Wir als politisch Handelnde sehen diesen Prozess, wie er durch diesen Gesetzentwurf in Gang gesetzt wird, als wesentlichen Teil unserer Arbeit und als Stärkung unserer repräsentativen Aufgaben an. Die direkte Demokratie steht im Grundgesetz und in der saarländischen Verfassung gleichrangig neben der repräsentativen Demokratie, kann sie keinesfalls ersetzen und ist sicherlich nicht demokratischer als die repräsentative Demokratie. Das ist im Übrigen ein Unterschied zu dem Entwurf der PIRATEN. Hier wird immer wieder auf einen Missbrauch der politischen Klasse hingewiesen. Das ist nicht so. Direkte und repräsentative Demokratie stärken und ergänzen einander.

(Abg. Augustin (PIRATEN) )

(Beifall bei den Regierungsfraktionen.)

Ich darf mit Ihrer Erlaubnis, Herr Präsident, aus einem Beschluss des SPD-Parteivorstandes vom 21.03.2011 zitieren. Hier wird ausdrücklich gesagt: Das Bekenntnis für die direktdemokratische Bürgerbeteiligung ist zugleich ein deutliches Bekenntnis zur repräsentativen Demokratie.

Der von der Koalition geeinigte Gesetzentwurf enthält weitreichende Verbesserungen.
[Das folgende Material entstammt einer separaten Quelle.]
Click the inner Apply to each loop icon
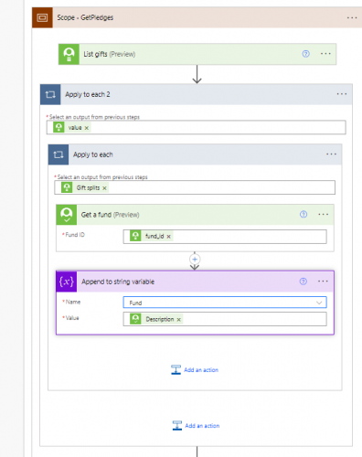[x=59, y=154]
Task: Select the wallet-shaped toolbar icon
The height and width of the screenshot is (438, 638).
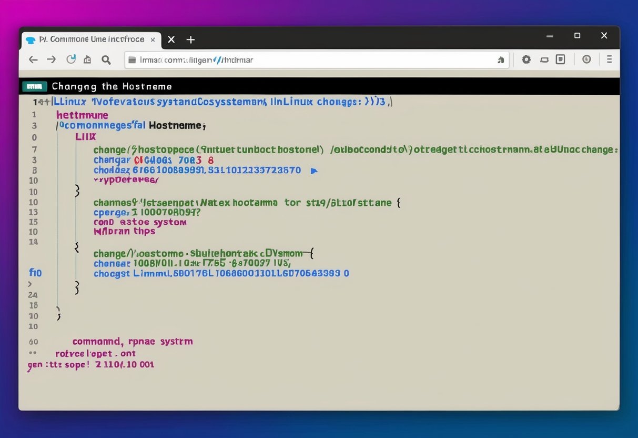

Der Entwurf der PIRATEN-Partei hat sich zweifelsohne auch die Einführung der direkten Demokratie zum Ziel gesetzt. Er enthält jedoch wesentliche handwerkliche Mängel getreu dem Grundsatz „Gut gemeint ist lange nicht gut gemacht“, denn auf der ersten Stufe und verfahrenstechnisch einfachsten Stufe der Volksgesetzgebung, die das Eingangstor zur direkten Demokratie öffnen soll, fordern die PIRATEN bereits einen formal umfassend begründeten Gesetzentwurf, und zwar als Muss, nicht als Kann, und ein ganz umfassendes, kompliziertes Verfahren. Das ist übrigens für Nichtjuristen überhaupt nicht verständlich, Herr Augustin.

Damit wird bereits der Initiative eine Bremse angelegt, wo unser Entwurf ein ganz niedrigschwelliges Angebot vorsieht. Wir sehen allein auf dieser Stufe als Pflicht die Befassungspflicht des Landtages, keine Pflicht der Bürgerinnen und Bürger, irgendetwas einzubringen, sondern eine Befassungspflicht des Landtages und damit ein Kriterium, das allein dem Volksgesetzgeber dient.